En quelque sorte. De nombreux lecteurs le savent déjà, soit par expérience, soit parce qu'ils ont eu la chance d'avoir un mentor qui leur a très tôt montré Le Chemin. J'espère qu'il y aura ici quelque-chose d'intéressant pour ces derniers mais, aujourd'hui, j'écris pour ceux qui n'ont pas été aussi chanceux. Je me suis bagarré pendant des années pour développer une bonne relation avec les Virginias, glanant des infos autour du chemin, mais ne le trouvant jamais vraiment. Si je peux aider un fumeur, débutant ou chevronné, à découvrir le plaisir de ces vénérables Virginias, cet article aura atteint son but.

Apprivoiser la douceur naturelle d'un tabac demande un fumage lent et tranquille, et cela peut parfois prendre un certain temps au fumeur pour apprécier et s'habituer suffisamment à leurs saveurs subtiles pour ralentir le fumage, ce qui est nécessaire pour les savourer à leur optimum. Typiquement, ce qui arrive aux nouveaux fumeurs de Virginias, spécialement à ceux qui sont accoutumés à des mélanges plus rudes, ou à des mélanges très aromatiques, c'est qu'ils reçoivent cette touche de douceur en première partie de bol, et qu'ils tirent alors plus agressivement, avec l'espoir de l'augmenter. Souvent, ce qui se passe alors est le contraire.

Pour la plupart, les mélanges à base de Latakia sont assez faciles à fumer et à savourer, pour autant que vous les aimiez, si vous pardonnez cette digression dans la petitio principii. Les saveurs et arômes sont fort et affirmés. Ces mélanges sont les extravertis de la fête. Ils accueillent le fumeur immédiatement et sans effort, et touchent facilement les sens. Tout le monde ne les aime pas, mais personne ne peut contester leur comportement franc et direct. Les Virginias sont différents. Ils sont subtils, calmes, et très souvent réservés. Ils sont heureux de se lier, mais ne sont pas présomptueux, aussi attendent-ils dans leur coin, patiemment, et ne tendent une main amicale que lorsque vous faites un pas vers eux.

Des tabacs différents ont divers taux de sucres naturels. Les clairs tendent à avoir les taux les plus hauts, les Burleys les plus bas. Une partie est inhérente à la variété de plante cultivée, une autre résulte des conditions de culture. Une grande partie a à voir avec la façon dont la feuille est séchée. Quand une plante est récoltée, elle ne meurt pas simplement. Les processus métaboliques vont continuer, utilisant les réserves de nutriments contenus dans la feuille et la tige. Un de ces nutriments est le sucre et l'amidon, et aussi longtemps que les plantes ont de l'eau et de la nourriture, elles vont continuer à faire leur travail.

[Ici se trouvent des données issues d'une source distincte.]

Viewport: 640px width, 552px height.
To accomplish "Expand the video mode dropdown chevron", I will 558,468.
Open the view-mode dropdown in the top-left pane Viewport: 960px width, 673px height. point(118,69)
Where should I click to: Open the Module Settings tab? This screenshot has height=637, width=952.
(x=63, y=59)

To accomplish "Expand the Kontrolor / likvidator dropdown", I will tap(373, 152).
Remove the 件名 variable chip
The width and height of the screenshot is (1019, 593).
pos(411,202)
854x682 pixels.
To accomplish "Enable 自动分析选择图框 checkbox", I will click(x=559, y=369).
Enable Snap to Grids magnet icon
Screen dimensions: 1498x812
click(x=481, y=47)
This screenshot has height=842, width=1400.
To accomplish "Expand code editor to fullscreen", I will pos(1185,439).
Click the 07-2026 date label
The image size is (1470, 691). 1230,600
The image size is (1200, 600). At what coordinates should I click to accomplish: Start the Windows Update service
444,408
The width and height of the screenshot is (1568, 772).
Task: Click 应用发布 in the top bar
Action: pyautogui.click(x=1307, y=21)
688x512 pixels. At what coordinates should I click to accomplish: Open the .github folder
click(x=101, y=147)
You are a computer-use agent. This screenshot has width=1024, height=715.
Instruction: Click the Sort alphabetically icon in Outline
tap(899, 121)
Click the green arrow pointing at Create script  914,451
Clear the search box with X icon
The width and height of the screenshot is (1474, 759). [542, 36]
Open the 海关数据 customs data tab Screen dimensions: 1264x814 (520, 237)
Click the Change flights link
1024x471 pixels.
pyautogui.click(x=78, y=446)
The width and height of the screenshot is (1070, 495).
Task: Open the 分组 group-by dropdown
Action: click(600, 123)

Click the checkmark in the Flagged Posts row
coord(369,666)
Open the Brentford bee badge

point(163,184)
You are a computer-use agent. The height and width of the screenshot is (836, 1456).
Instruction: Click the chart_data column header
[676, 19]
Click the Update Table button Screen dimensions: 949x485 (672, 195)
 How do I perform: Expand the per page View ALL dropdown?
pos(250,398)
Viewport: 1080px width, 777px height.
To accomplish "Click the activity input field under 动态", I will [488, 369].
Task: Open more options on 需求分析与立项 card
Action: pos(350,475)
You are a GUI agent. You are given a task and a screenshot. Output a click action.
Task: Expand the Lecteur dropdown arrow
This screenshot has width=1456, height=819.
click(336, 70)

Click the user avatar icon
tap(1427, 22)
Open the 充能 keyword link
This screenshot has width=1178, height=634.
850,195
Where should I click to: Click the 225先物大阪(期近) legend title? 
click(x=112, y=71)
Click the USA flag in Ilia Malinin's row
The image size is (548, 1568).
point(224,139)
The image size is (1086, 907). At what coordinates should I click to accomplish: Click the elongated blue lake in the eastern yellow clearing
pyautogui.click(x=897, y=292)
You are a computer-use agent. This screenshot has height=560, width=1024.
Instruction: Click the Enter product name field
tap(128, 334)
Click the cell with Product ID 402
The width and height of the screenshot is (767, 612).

Le "flue curing" des Virginias entraîne une mort relativement rapide des cellules. Les tiges sont suspendues dans des hangars chauffés où les feuilles vont se faner et jaunir en l'espace de quelques jours, et non de quelques semaines comme c'est le cas pour le séchage à l'air des Burleys. Ceci laisse plus de sucres intacts, et c'est de là que provient la douceur naturelles des Virginias. Mais nous devons l'apprivoiser lorsque nous le fumons, pour tirer le meilleur de ces magnifiques feuilles.

Lorsqu'on les fume doucement, une petite quantité d'humidité, un sous-produit naturel de la combustion, entraîne la douceur du tabac avec elle. Quelques-unes des molécules plus complexes sont libérées par la chaleur et sont transportées par la fumée elle-même. Le meilleur survient lorsqu'il y a un équilibre entre les deux, aussi est-il essentiel de tirer doucement.

Tirer à petites bouffées, en gardant le tabac juste allumé, est la clé d'un plus grand plaisir. Bien qu'il puisse être tentant de tirer plus fort pour essayer d'intensifier les saveurs, trop souvent, le contraire va survenir et, en même temps qu'une diminution de goût, il y aura plus de chaleur produite, et une fumée plus âpre va en résulter. A la place, ralentissez. Respirez avec la pipe. Laissez votre esprit se concentrer sur ce que votre palais ressent, et alors ces délicates saveurs vont devenir plus perceptibles, plus présentes.

Il y a une raison pour laquelle les Virginias sont souvent considérés comme les tabacs de fumeurs plus expérimentés. Prenez votre temps. Apprenez à ralentir et savourez réellement ce qu'ils ont à offrir, et avec le temps, ces fascinants mélanges vont commencer à se révéler à vous.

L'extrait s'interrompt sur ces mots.